Another local athlete is headed off to national competition in a couple of weeks. Annie Budiselich — known to most as Annie B — and her horse, Brushy, have qualified for the American Eventing Championships, which is the pinnacle of the sport for national level riders. Held in Kalispell Montana from Aug. 30-Sept. 4, the championship events include cross country, dressage and show jumping.
Annie grew up in New Hampshire riding horses. “Both of my parents came from horsey families,” she said. “My grandmother rode, and my dad grew up farming with horses. I loved to ride the minute I tried it. My cousins and I were wild riders, just learning how to stay on top facing the right direction.”
Her obsession was nurtured by her parents. “I feel lucky to have been born into this family that ‘got it,’” she said.
Annie’s father owned and operated the local hardware store and lumberyard and, in typical New England fashion, worked six days a week. But he took Sundays off and went on early morning rides with any of his eight children who wanted to go.
“I always had access to riding,” Annie said. “It’s part of why I think Methow Valley Riding Unlimited (MVRU) is so important here. It’s for kids like I was — horse crazy. It’s important to have places where kids can come get their horse and pony fix.”

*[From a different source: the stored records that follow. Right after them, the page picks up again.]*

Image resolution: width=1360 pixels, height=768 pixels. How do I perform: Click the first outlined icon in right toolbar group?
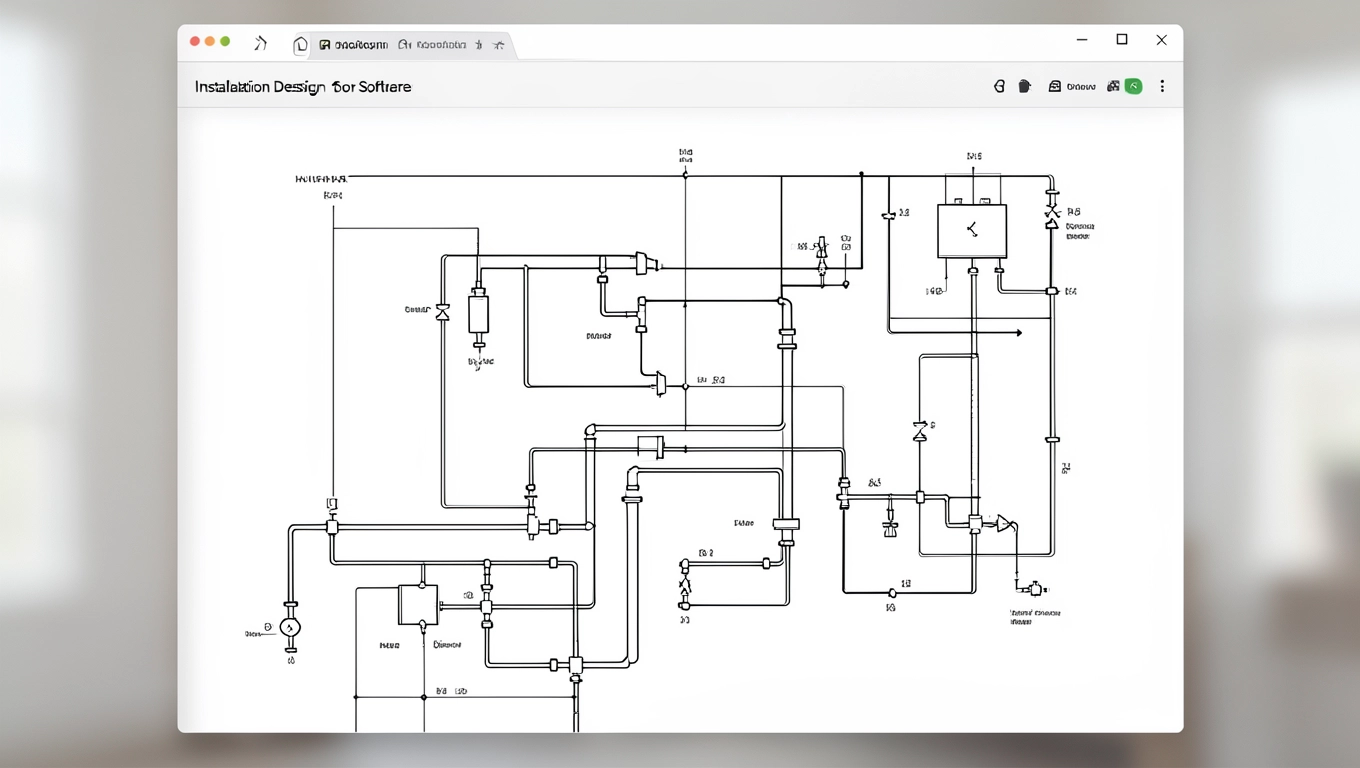999,87
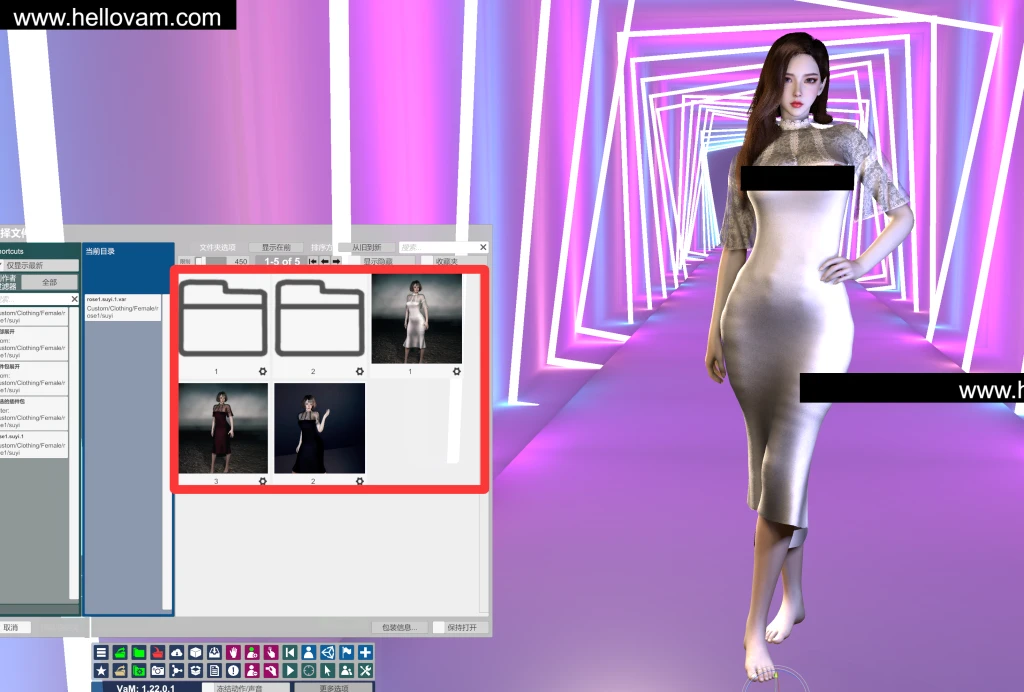1024x692 pixels.
Task: Click the hamburger menu icon in bottom toolbar
Action: pyautogui.click(x=101, y=653)
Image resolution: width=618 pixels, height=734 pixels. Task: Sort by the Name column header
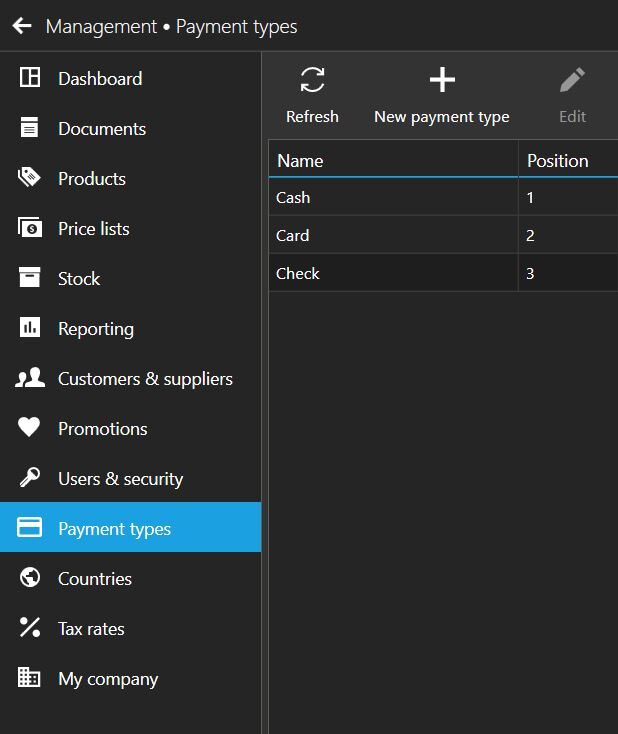[300, 161]
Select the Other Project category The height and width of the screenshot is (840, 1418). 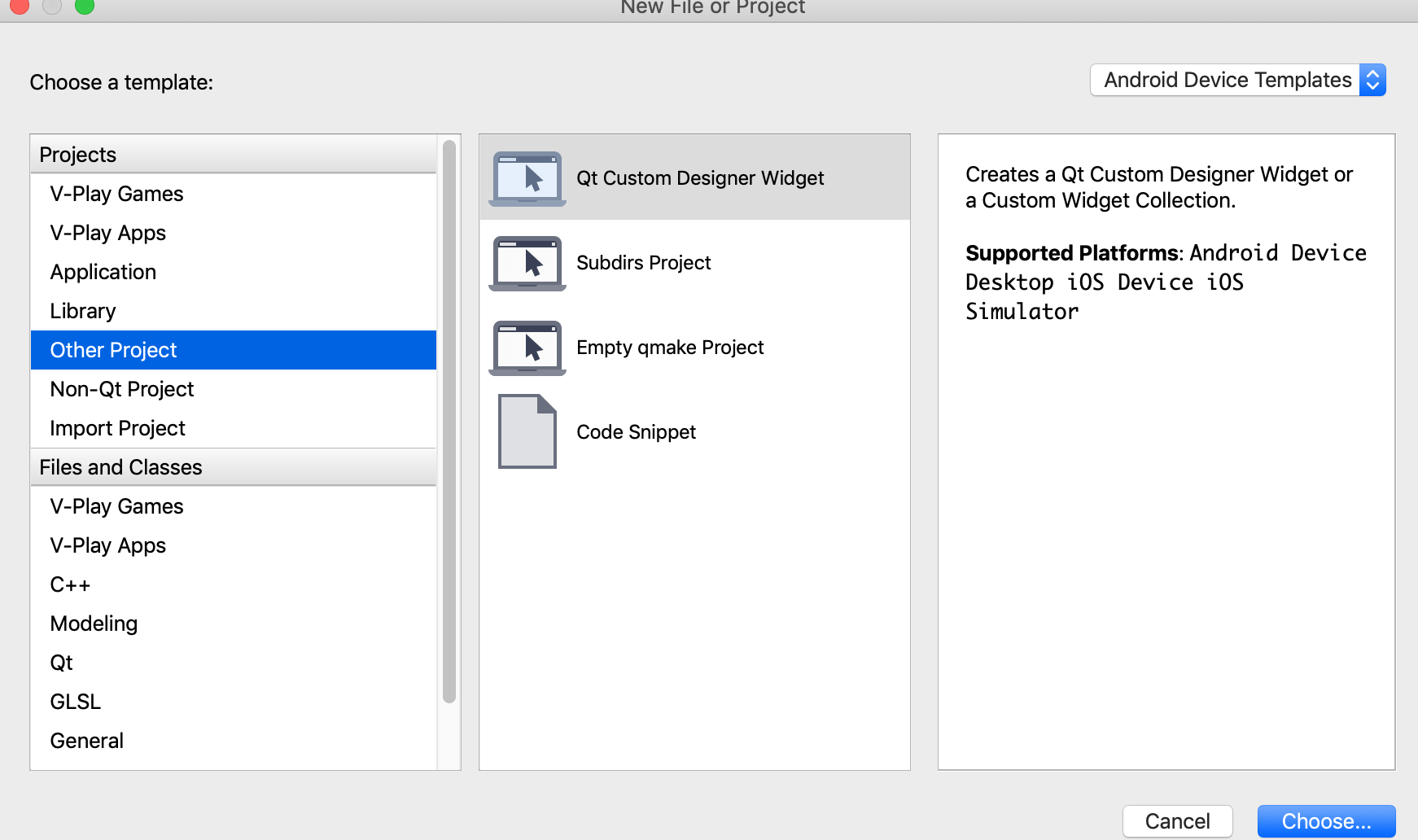coord(114,350)
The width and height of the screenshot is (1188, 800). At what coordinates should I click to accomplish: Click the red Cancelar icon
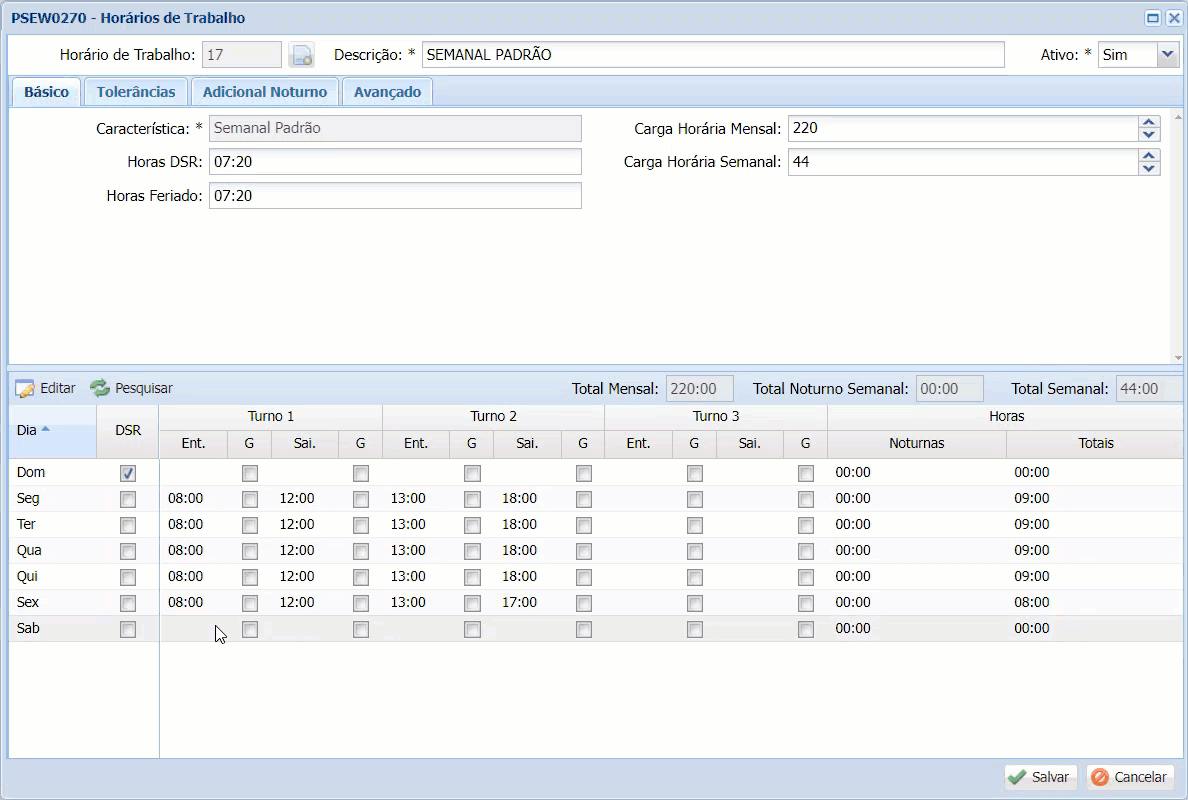coord(1100,777)
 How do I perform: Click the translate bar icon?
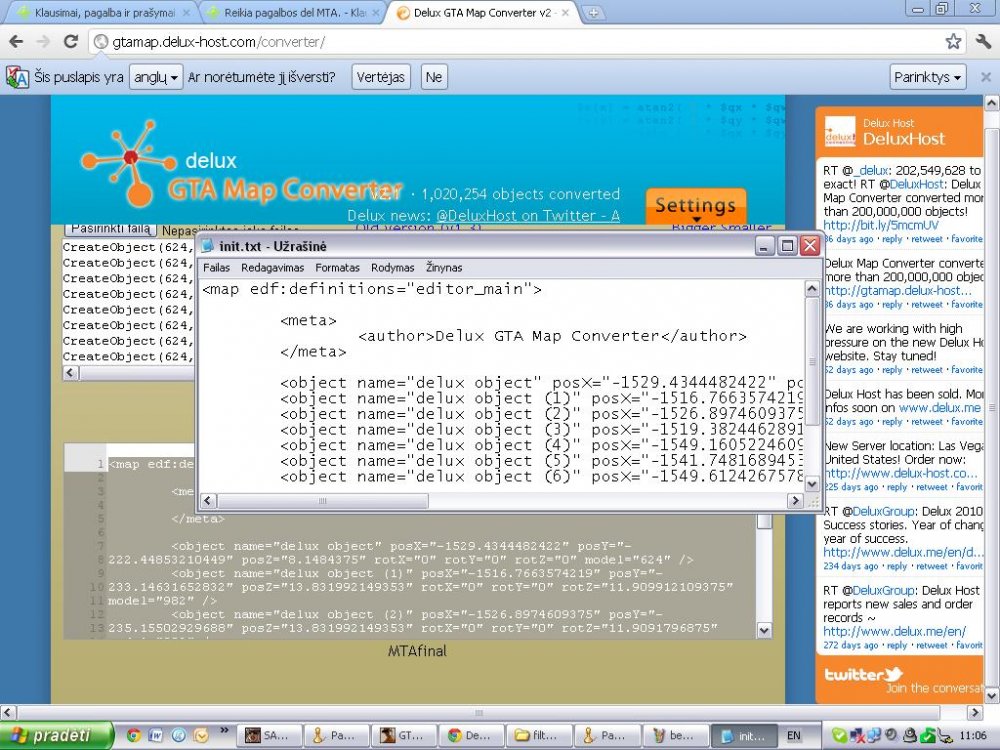click(17, 77)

Annie says she tried to give up horses a couple of times, but it never worked. “Wherever I was, I wanted to be around horses.” She fell in love with the Methow Valley for several reasons, but its compatibility with a horsey lifestyle wasn’t insignificant in her decision to settle here.
The American Eventing Championships is kind of like a triathlon, with a partnership between horse and rider. Upholding his end of the partnership, Brushy is, Annie says “like a golden-retriever trapped in a horse’s body — or half golden retriever, half tractor. He’s got a lot of athletic ability and he doesn’t get nervous. He was bred to do these kinds of events. He’s reliable but he can go fast if he needs to.”
A 12-year-old American Warmblood, Brushy was originally going to be ridden by Annie’s partner Bob. But as Bob got to know Brushy, he became convinced that Brushy was right for Annie. “Bob was relentless,” Annie says. “He kept saying, ‘He should be your horse.’”
“I had the horse of a lifetime at age 14,” Annie says, referring to her horse, Othello. “Now I have another one in Brushy.”
Between now and the national championships, Annie will continue training with Brushy at eventing centers, as well as taking clinics and seeking some coaching from her daughter, Tulie, an accomplished rider and trainer.
Two weekends ago Annie went to a United States Eventing Association-recognized event to see how she and Brushy measured up to the competition in terms of training techniques and skill level. Although they did quite well, finishing in second place, Annie says “I didn’t feel like I rode very well, so it’s good that we went. I’m out of practice. There’s still time to get my rear in gear between now and the championships.”